Violet is tempted to take the ultimate step to set herself free and seek a life of her own conviction with a man whose cause is as audacious as her own. ... Violet's story of determination and desire unfolds, shedding light on the darkness of her years abroad...and teaching Vivian to reach forward with grace for the ambitious future - and the love - she wants most. (The Secret Life of Violet Grant by Beatriz Williams.)

These stories are all framed by a particular worldview. The goal of life is to gain self-fulfillment in the form of romantic love. As Nietzsche understood, in our modern world, God is dead (i.e. irrelevant). This leaves man as the only standard of moral value. Since we can no longer expect to find fulfillment in a relationship with God, the alternative is to find fulfillment in the self.

Romance novels, like much of what comes out mass media, takes this concept and gives it a populist twist. The average person cannot plausibly expect to be able to come into themselves by becoming a great artist, writer, or philosopher. That being said, the average person can imagine having sex with someone and that this will lead to a relationship that will lead to them feeling fulfilled. The fact that the sex may violate traditional communal norms, rooted in religion, helps make the sex an act of self-fulfillment. The protagonist is able to choose themselves over the demands of society, demonstrating that their personal happiness is more important than following the expectations of the community.

At the beginning of the story, the protagonist should be someone living under comfortable circumstances but lacking romantic self-fulfillment. This serves to demonstrate the all-importance of love. You can have everything but your life will still be worthless if you do not have romance. If the protagonist does find themselves in a difficult situation at the beginning of the novel that difficulty should clearly arise out of the fact that they were already living without romantic love. For example, the housewife finding out that her husband has been cheating on her and is going to divorce her, leaving her with nothing, has an economic problem that is really a romance problem.

Our protagonist, having lived their lives by the rules of society and now coming to recognize that this has not worked out for them as well as they might have hoped, is suddenly confronted with someone who presents some sort of challenge in the real world that should reflect the raw sexual desire they awaken in the protagonist. After an obligatory round of saying no (the equivalent of the Campbell hero initially turning down the quest), the sex should happen, leading to a heightening of the conflict, which will clearly be resolved by the protagonist deciding that choosing to "follow their heart" is more important than anything else in the world. At this point, the problem will melt away and a happy ending is to be presumed.

As a work of religious fiction, a romance novel will contain some form of theodicy where the believer confronts some challenge to their faith which they must overcome to emerge as stronger believers. For example, a person prays really hard that God should cure his mother's cancer and it does not work; how could God let this happen? The believer will eventually learn that God had a plan for him all along, allowing him to develop a deeper relationship with God as something more than a genie who grants wishes.

______

- [GOAL OF THE EXERCISE]
Answer these questions from the essay on romance novels:
1. What does the essay say Nietzsche understood to be dead in our modern world?
2. What example does it give of an economic problem that is really a romance problem?
3. What is the protagonist's "obligatory round of saying no" compared to?
The material that comes next is separate from the essay above.

______

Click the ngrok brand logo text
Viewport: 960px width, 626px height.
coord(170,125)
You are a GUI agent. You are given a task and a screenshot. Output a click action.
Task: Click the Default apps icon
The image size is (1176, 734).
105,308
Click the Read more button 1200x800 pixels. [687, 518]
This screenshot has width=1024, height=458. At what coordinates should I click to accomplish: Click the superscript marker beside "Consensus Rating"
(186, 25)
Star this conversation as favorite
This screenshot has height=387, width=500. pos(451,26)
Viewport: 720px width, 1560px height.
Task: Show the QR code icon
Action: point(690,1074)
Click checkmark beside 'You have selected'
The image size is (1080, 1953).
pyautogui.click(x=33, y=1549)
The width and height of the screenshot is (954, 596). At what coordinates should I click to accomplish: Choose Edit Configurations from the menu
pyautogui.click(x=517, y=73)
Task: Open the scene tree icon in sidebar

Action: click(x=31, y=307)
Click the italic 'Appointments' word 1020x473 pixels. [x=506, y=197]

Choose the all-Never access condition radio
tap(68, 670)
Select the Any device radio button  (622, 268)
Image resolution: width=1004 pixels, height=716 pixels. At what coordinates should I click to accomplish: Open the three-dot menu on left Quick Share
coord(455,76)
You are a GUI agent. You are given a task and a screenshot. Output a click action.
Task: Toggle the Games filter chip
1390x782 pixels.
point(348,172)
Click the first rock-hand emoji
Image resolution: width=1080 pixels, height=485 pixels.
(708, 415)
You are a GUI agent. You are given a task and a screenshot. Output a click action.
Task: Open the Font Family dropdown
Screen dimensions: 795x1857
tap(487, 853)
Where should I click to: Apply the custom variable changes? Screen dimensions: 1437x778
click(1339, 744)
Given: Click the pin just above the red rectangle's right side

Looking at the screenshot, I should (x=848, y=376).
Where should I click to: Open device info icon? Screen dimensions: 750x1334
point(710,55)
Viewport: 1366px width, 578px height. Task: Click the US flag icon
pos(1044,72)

______

- [RESPONSE TO THE TASK]
1. God (meaning irrelevant).
2. A housewife who finds out her husband has been cheating on her and is going to divorce her, leaving her with nothing.
3. The Campbell hero initially turning down the quest.